This methodology version has been superseded by a newer version. Click here for the most recent version in effect.

Overview

Test purpose

VB100 is a certification test for endpoint security solutions. A product that earns the VB100 certification can be considered to meet a minimum standard of quality when it comes to the detection of malware.

Please be advised that the static detection testing employed by this test is not suitable for evaluating the full real-world protection potential of a product, nor is it suitable for comparative performance analysis.

Test modules

The VB100 test is made up of two major modules:

The Certification Test. This measures the performance of the product against a quasi-standard body of samples (changing from test to test) and forms the basis of certification. This module is made up of three identical test parts, exposing the product to the same set of samples over the course of several days, which enables the observation of performance over a longer period and allows recovery in case of technical issues.
The Diversity Test. This module provides complementary information to the certification by exposing the product to a much wider selection of samples recently seen by VB and third parties. This test is not included in the certification criteria.

Testing procedure

General test outline

The product is installed on a clean, dedicated Windows instance. Initial configuration is performed as per the product default (exceptions apply, see Product setup).

The product is then exposed to various malicious and clean samples, either in on-access test mode (preferred) or in on-demand test mode.

Note that neither malicious nor clean samples are executed in the VB100 test.

Full Internet access is allowed for the tested product throughout the test.

On-access test mode

This is the default test mode. The product is exposed to samples through file operations in order to trigger on-access scanning. This is a two-step process:

On-write scanning: The sample is written to the file system. Failed write operations are considered detections.
On-read scanning: As some products will not scan on write, or may limit the scan scope, all successfully written sample files are opened and read using a bespoke tool which records the success of this operation. Failed attempts to open or read files are considered detections.

Both write and read operations use the standard OS APIs.
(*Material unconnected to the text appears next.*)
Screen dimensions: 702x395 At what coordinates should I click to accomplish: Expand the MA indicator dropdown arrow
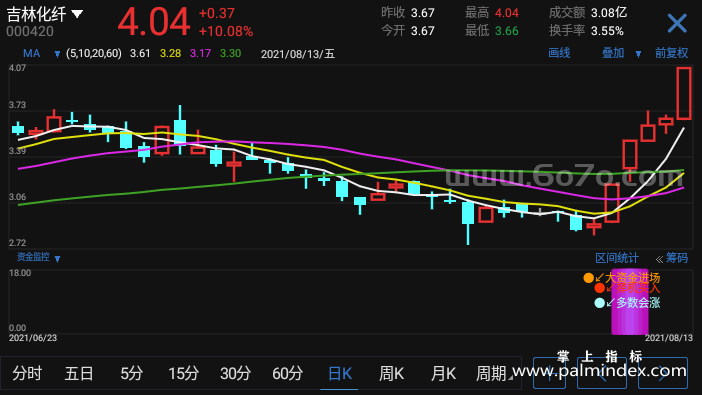(57, 54)

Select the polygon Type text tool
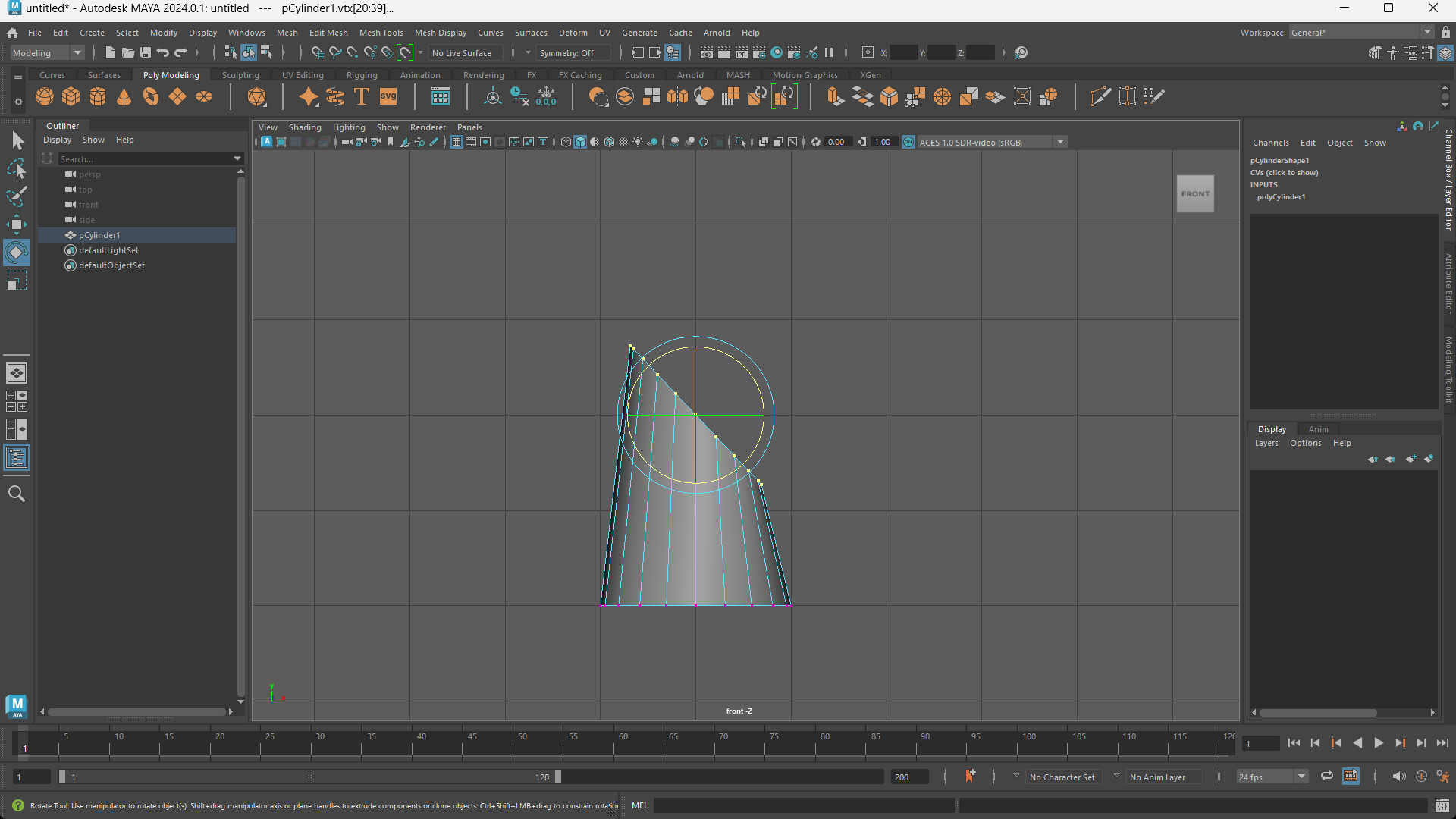(362, 97)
Note that product logs are not consulted in the process. Detections are identified solely on the basis of the outcome of the open/read/write operations.

On-demand test mode

While on-access scanning is preferred, we may use on-demand scanning instead, i.e. interact with the product to get it to scan a file system folder that contains all samples. In this case, detections are identified from the product logs.

Test environment

Testing is performed on physical computers or virtual machines. These have average endpoint PC specifications similar to those one would find in a business setting. Each test is carried out on two different systems, one running MicrosoftⓇ WindowsⓇ 7 Pro N 64-bit and the other running MicrosoftⓇ WindowsⓇ 10 Pro 64-bit.

Sample selection

Sample types

The test exposes the product to samples of various file types. However, the product is expected to detect malicious Portable Executable (PE) files only. For this reason:

False negatives are only counted for malicious PE files
False positives are counted on any clean file, regardless of type

The PE files used in the test may be 32-bit or 64-bit. Executables (e.g. .exe, .scr) and dynamic link libraries (e.g. .dll, .cpl.) may both be used. Statically linked library (DLL) dependencies may not be available, but otherwise the file must be valid. Archive containers (e.g. .zip, .rar) are unpacked and only the resulting files are used.

Malicious sample sets

We use the following malicious sets in various parts of the test:

WildList set: This set contains 'in-the-wild' (ItW) samples from the WildList Organization. The WildList is an extremely well-vetted set of malware recently observed in the wild by researchers. Set size: a few thousand samples total.
AMTSO RTTL set: The Real-Time Threat List (RTTL) is a repository of malware samples collected by experts from around the world. The repository is managed by the Anti-Malware Testing Standards Organization (AMTSO). This test uses a continuous feed of new samples. Set size: 1,200–1,300 samples on average (per day of use).
The Diversity set: This set contains various recently seen samples of malware collected by VB and received from third parties. Set size: 1,000–2,000 samples on average (per day of use).

Clean sample set

The Clean set is a set of clean files collected by VB, consisting of over 400,000 files, all harvested from popular software downloads available on the Internet. The set is regularly maintained with new additions and the purging of old files.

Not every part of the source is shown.